One of the reasons stderr is so much slower than stdout is that it doesn’t buffer, and the reason it doesn’t buffer is to guarantee delivery even during failures…a buffer would go away with unflushed output if there is an application crash. I suppose serial console has the same concept in its design. It would seem it should be possible to add buffer to serial console and disable tying serial console and regular console and still achieve a fast boot, but this would remove serial console reliability at message delivery during a system failure.
Still, so long as software did not crash, the directly connected terminal on tty1 should show boot software. After boot finishes tty0 is visible from another console via “ALT-F1”, or from the GUI you’d switch via “CTRL-ALT-F1” so long as you left “console=tty0” in. If this is not the case, can you provide the output from “cat /proc/cmdline”?
Much of what you see in that console will be either in “dmesg”, or else in “/var/log/kern.log”. Do these two files provide what you want?
Somewhat interesting for these circumstances, there are ways to set up logging to go to a remote network facility instead of to the local disk. If something happens to the original system, then the remote system still has the logs. Plus the local system can conserve on disk space and any risk of filling the system with logs would go to the remote system. This may not be worthwhile to you because it can’t exist until networking is up.
Yes,We can get kernel boot message from dmesg and kernel log.
cat /proc/cmdline
fbcon=map:0 console=tty0 console=ttyS0,115200n8 androidboot.modem=none
androidboot.serialno=P2180A00P00940c003fd androidboot.security=non-secure tegraid=21.1.2.0.0
ddr_die=2048M@2048M ddr_die=2048M@4096M section=256M memtype=0 usb_port_owner_info=0 lane_owner_info=0
emc_max_dvfs=0 touch_id=0@63 video=tegrafb no_console_suspend=1 debug_uartport=lsport,0
earlyprintk=uart8250-32bit,0x70006000 maxcpus=4 usbcore.old_scheme_first=1 lp0_vec=${lp0_vec}
nvdumper_reserved=${nvdumper_reserved} core_edp_mv=1125 core_edp_ma=4000 gpt android.kerneltype=normal
androidboot.touch_vendor_id=0 androidboot.touch_panel_id=63 androidboot.touch_feature=0
androidboot.bootreason=pmc:software_reset,pmic:0x0 net.ifnames=0 root=/dev/mmcblk0p1 rw rootwait
I have tried removing console=ttyS0,115200n8 .
According to this you are still sending output to both serial console and regular console (at least once the Linux kernel loads):
console=tty0 console=ttyS0,115200n8
It’s useful to note that (especially in R28.1) some of the kernel command line is passed through from U-Boot, which in turn is from the device tree binary in one of the hidden partitions. If you removed “console=ttyS0,115200n8”, yet this still appears in “/proc/cmdline”, then it stands to reason that you need to edit the entry in the U-Boot device tree as well.

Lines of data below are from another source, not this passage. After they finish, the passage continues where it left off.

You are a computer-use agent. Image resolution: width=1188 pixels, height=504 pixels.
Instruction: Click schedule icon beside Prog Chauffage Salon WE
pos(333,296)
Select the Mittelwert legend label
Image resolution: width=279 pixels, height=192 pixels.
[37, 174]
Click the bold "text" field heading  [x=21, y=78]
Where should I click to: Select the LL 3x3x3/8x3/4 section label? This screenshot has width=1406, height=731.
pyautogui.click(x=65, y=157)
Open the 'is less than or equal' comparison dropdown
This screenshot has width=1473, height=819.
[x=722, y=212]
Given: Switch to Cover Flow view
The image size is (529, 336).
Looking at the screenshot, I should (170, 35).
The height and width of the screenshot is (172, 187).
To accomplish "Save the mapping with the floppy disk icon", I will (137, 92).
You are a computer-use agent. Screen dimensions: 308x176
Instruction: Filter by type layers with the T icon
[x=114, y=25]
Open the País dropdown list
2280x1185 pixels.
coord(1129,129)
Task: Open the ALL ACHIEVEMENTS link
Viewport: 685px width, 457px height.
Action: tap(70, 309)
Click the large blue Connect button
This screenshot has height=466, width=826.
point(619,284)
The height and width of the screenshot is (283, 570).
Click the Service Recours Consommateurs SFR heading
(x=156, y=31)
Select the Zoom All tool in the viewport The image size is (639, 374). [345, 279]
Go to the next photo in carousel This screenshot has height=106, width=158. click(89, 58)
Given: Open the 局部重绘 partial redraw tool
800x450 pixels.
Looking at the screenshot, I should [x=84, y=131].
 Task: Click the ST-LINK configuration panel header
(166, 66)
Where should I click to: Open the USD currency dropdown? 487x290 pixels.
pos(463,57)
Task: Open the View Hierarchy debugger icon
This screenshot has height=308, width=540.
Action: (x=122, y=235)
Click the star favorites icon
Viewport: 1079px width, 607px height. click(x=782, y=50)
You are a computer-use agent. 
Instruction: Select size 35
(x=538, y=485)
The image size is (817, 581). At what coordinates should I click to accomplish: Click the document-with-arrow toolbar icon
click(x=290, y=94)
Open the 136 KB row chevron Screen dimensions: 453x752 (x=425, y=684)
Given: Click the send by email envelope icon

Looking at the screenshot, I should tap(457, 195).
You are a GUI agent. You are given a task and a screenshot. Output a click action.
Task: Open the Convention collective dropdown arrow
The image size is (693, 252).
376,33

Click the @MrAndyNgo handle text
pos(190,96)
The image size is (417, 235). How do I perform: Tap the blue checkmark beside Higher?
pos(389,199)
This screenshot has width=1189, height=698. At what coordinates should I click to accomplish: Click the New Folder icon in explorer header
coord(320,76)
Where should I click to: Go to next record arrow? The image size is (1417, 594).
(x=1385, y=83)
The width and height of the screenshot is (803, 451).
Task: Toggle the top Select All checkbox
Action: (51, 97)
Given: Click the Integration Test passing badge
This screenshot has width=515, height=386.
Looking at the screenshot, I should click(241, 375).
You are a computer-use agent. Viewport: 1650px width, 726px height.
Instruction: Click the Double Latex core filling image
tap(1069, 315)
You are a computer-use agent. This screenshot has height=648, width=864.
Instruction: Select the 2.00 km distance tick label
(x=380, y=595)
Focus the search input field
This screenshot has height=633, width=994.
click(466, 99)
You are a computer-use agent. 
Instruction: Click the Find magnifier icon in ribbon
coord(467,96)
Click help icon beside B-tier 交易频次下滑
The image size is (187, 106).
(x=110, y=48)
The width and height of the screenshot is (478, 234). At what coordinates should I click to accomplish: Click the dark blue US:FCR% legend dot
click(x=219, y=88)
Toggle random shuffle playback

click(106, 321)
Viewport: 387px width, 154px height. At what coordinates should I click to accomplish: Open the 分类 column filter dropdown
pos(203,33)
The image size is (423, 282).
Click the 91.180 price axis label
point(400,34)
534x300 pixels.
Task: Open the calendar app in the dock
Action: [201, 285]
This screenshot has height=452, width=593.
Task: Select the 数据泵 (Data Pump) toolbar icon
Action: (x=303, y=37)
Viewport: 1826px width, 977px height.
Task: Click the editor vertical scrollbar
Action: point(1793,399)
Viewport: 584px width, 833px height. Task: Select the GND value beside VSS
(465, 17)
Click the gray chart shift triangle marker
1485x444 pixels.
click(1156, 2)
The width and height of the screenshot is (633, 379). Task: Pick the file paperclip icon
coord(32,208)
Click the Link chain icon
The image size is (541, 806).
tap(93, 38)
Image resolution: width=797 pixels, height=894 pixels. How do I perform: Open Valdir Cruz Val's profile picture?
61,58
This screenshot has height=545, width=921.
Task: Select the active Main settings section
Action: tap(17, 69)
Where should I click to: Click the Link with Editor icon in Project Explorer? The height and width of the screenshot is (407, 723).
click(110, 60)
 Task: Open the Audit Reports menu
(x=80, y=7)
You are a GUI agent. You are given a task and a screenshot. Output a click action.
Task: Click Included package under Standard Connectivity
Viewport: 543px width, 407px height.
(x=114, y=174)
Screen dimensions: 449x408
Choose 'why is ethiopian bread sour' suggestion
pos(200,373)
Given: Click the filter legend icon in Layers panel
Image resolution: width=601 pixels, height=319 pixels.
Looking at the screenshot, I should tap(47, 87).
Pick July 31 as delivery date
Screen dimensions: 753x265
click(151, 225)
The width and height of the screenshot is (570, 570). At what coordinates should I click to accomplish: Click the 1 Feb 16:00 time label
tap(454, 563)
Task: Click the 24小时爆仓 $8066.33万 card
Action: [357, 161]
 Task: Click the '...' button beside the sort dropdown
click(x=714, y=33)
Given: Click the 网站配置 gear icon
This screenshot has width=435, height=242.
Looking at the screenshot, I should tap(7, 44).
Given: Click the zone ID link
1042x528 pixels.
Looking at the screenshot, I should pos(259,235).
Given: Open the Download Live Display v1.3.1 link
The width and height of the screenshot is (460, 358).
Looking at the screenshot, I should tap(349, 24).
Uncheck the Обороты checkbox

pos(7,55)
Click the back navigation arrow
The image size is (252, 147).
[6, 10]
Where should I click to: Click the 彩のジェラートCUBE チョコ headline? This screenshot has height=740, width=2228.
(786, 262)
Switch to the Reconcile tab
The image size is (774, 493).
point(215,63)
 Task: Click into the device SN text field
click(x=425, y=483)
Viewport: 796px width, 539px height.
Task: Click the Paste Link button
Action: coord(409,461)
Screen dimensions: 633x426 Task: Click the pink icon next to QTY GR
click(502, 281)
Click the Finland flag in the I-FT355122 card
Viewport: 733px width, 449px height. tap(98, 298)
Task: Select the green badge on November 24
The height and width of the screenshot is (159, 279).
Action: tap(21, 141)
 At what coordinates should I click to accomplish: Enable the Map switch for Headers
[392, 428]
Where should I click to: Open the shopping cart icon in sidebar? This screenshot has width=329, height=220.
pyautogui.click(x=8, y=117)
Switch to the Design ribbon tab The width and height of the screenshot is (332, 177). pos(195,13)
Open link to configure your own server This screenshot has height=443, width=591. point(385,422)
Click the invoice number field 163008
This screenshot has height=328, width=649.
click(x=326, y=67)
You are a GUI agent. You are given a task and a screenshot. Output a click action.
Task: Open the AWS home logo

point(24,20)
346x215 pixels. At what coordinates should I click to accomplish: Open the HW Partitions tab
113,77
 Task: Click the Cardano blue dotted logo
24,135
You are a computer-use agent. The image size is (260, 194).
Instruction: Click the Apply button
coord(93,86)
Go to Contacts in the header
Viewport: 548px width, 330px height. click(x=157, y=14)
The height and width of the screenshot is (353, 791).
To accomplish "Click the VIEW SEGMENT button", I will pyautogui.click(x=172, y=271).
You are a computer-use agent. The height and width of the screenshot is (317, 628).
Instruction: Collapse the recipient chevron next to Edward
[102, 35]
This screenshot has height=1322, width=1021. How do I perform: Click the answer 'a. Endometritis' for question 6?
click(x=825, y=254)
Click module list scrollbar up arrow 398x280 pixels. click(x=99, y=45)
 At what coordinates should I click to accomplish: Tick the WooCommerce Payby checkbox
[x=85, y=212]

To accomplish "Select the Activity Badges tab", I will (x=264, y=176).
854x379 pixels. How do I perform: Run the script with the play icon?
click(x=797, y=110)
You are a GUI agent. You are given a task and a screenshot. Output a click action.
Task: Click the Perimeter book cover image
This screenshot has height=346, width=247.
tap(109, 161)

On R28.1 see this for device tree editing, which also adds an eLinux.org URL:
https://devtalk.nvidia.com/default/topic/1025518/jetson-tx2/tx1-adapter-board-usb-ports-no-longer-work-with-tx2-module-attached/post/5216653/#5216653
There thread talks about switching serial console from ttyS0 to ttyS1, and basically you’d be editing the same thing in the dtb file…but you’d be disabling that port’s console (or more accurately, setting the port to normal serial UART operation without binding it to serial console function) while not enabling the alternate port:
https://devtalk.nvidia.com/default/topic/1025894/jetson-tx2/uart1-acts-as-default-debug-port-on-tx2-r28-1/post/5220368/#5220368
Your answer is obliged, thanks. I have been trying it.